Assign a process instance to the function to create a single process:

import multiprocessing as mp


def job(a, b):
    print(a+b)


if __name__ == '__main__':  # 必须将进程过程放到main函数中去
    p1 = mp.Process(target=job, args=(1, 2))  
    p1.start()
    p1.join()

Create multiple processes:

import multiprocessing
import os


def run_proc(name):
    print('Child process {0} {1} Running '.format(name, os.getpid()))

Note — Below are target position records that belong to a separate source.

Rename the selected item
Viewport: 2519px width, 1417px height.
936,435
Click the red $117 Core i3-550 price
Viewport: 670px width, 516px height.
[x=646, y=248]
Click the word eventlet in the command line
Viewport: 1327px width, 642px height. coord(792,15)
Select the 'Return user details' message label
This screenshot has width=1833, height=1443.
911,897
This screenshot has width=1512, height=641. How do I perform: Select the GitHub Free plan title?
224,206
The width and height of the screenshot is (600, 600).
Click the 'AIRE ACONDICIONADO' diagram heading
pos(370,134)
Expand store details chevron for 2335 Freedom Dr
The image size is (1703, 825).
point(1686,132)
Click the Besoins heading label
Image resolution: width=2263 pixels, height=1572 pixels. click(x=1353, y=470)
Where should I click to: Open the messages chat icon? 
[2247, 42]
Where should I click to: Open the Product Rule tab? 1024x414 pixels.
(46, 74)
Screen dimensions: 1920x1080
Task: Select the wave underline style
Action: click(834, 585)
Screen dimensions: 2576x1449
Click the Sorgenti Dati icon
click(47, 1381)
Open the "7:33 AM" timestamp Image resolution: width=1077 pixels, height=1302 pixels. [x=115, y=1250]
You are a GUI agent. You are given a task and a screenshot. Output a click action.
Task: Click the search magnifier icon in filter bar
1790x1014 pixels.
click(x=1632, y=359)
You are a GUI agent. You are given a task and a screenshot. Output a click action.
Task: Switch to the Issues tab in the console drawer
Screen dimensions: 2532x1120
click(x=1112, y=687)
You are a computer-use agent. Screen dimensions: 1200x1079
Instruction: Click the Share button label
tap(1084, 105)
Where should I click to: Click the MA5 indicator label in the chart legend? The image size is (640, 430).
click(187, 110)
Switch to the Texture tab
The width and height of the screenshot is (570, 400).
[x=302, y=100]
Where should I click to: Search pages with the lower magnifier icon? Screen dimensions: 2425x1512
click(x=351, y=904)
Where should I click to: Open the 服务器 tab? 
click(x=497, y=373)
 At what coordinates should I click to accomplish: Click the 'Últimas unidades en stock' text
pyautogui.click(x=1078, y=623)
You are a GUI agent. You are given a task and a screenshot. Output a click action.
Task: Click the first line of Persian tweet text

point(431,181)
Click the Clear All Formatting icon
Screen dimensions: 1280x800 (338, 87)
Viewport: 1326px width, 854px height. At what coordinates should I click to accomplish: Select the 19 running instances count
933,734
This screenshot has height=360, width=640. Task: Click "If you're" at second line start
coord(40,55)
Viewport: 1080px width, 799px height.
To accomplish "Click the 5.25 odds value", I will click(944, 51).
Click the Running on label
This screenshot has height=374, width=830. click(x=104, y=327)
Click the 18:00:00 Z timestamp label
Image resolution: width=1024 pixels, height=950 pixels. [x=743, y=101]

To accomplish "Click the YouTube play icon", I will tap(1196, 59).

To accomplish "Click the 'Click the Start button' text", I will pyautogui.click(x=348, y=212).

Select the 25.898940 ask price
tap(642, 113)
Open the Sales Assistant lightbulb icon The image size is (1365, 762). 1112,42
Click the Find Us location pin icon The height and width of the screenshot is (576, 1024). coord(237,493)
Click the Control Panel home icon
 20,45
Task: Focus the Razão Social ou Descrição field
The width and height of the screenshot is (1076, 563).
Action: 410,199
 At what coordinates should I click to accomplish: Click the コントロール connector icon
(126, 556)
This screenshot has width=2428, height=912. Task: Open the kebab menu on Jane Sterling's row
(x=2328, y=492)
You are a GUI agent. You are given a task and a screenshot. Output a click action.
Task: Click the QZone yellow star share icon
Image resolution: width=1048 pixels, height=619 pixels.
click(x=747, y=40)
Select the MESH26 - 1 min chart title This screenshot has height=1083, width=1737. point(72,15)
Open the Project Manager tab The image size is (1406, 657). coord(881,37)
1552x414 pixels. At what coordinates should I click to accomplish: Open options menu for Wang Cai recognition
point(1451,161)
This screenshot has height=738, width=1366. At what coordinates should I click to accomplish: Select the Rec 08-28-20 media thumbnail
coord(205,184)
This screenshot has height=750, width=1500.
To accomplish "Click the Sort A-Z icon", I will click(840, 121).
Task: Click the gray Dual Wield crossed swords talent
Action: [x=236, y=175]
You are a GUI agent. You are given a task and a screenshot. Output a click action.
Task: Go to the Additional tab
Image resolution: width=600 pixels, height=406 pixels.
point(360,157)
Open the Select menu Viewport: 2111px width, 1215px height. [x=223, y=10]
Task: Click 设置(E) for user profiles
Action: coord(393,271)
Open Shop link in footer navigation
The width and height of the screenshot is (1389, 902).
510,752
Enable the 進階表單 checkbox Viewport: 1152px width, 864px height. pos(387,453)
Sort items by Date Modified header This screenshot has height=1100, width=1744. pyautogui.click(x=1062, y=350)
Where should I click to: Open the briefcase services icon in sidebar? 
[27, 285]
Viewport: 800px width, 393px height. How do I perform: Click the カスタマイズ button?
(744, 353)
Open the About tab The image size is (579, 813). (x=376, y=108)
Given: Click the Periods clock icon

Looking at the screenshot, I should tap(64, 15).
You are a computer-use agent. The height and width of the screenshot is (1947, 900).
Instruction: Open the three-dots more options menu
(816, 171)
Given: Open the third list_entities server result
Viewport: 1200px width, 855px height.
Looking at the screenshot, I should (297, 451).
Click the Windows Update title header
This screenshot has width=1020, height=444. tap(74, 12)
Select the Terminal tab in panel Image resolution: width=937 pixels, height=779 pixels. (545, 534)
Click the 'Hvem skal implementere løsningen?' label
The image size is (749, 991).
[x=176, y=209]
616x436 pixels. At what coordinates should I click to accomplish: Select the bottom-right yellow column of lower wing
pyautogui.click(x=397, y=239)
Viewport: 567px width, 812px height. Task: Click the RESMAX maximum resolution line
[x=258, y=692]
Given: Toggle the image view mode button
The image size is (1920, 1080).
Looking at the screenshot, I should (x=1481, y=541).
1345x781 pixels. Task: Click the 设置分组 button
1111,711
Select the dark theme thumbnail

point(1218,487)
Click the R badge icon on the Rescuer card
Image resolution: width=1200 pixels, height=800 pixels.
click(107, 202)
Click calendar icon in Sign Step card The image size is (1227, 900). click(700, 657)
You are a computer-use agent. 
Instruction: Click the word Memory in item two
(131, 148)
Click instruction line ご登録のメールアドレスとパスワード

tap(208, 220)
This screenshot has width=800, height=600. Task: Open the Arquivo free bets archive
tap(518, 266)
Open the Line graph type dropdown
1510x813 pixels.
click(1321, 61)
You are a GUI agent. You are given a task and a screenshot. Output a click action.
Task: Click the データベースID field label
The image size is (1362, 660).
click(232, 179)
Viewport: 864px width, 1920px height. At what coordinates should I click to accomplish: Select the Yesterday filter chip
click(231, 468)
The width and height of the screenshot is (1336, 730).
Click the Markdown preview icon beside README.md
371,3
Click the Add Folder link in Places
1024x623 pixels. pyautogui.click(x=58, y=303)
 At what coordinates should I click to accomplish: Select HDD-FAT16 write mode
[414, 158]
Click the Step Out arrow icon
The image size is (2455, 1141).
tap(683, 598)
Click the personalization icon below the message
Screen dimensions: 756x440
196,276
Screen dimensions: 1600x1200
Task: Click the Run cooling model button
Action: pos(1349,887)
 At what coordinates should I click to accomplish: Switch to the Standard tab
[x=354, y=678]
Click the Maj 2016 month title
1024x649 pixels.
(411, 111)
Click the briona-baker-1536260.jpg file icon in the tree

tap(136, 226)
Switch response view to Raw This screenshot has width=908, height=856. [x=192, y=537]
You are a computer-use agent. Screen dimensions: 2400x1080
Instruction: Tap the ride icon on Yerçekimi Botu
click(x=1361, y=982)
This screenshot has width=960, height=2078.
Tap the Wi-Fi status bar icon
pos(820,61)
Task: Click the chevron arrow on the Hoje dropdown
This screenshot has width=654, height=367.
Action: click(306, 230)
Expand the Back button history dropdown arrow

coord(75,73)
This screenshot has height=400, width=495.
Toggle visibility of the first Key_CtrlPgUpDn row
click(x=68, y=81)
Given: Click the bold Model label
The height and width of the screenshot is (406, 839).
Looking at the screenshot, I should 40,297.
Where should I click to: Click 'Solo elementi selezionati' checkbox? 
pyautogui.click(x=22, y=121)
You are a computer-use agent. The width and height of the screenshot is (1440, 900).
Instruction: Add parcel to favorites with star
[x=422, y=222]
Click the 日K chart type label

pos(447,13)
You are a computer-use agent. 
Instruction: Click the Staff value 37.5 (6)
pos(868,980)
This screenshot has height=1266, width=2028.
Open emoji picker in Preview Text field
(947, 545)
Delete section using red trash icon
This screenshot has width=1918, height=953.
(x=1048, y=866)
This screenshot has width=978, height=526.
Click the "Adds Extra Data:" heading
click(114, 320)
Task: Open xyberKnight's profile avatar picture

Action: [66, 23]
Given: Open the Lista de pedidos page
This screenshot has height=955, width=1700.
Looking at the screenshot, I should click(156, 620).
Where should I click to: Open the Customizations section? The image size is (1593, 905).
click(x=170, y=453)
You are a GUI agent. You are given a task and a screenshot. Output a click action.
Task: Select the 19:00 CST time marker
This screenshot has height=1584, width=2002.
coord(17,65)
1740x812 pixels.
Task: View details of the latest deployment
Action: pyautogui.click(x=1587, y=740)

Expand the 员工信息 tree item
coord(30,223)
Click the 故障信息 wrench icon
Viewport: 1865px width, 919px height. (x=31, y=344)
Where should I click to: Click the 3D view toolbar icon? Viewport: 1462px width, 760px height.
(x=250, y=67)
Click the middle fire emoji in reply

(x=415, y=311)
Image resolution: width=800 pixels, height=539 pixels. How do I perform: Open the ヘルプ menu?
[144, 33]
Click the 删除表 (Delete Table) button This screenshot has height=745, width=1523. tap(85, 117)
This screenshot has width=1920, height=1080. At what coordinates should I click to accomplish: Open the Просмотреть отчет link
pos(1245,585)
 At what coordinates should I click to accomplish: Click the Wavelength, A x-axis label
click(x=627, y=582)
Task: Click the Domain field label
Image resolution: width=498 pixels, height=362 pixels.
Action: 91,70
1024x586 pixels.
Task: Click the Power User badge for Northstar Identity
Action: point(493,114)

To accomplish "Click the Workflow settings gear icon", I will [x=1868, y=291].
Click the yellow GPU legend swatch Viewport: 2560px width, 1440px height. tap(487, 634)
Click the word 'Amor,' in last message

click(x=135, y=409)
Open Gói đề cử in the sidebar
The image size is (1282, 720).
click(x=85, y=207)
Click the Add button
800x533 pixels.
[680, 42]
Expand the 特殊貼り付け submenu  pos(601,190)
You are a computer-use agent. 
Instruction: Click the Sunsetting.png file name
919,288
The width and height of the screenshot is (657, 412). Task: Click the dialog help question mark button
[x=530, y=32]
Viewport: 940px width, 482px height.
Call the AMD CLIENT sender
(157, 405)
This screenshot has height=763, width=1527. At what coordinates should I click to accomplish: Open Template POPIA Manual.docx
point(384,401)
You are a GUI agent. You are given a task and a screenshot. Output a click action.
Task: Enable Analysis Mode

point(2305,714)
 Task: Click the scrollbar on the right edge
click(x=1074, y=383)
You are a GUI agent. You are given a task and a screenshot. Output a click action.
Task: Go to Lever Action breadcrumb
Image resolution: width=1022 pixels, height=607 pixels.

if __name__ == '__main__':
    print('Parent process {0} is Running'.format(os.getpid()))
    for i in range(5):
        p = multiprocessing.Process(target=run_proc, args=(str(i),))
        print('process start')
        p.start()
    p.join()
    print('Process close')

operation result:

Parent process 6296 is Running
process start
process start
process start
process start
process start
Child process 0 9428 Running 
Child process 1 8444 Running 
Child process 2 7852 Running 
Child process 3 6540 Running 
Child process 4 14472 Running 
Process close

If p.join is removed, the result is:

Parent process 8712 is Running
process start
process start
process start
process start
process start
Child process 0 10516 Running 
Process close
Child process 1 3172 Running 
Child process 2 10748 Running 
Child process 3 11636 Running 
Child process 4 5484 Running 

Queue

Use Queue to store process output for communication between multiple processes.
The function of Queue is to put the operation result of each core or thread in the queue, wait until each thread or core has finished running, and then remove the result from the queue and continue. Load operation. The reason is very simple. Functions called by multiple processes cannot have a return value (cannot return), so Queue is used to store the results of operations performed by multiple processes.
put method: insert data into the queue.
get method: reads and removes an element from the queue.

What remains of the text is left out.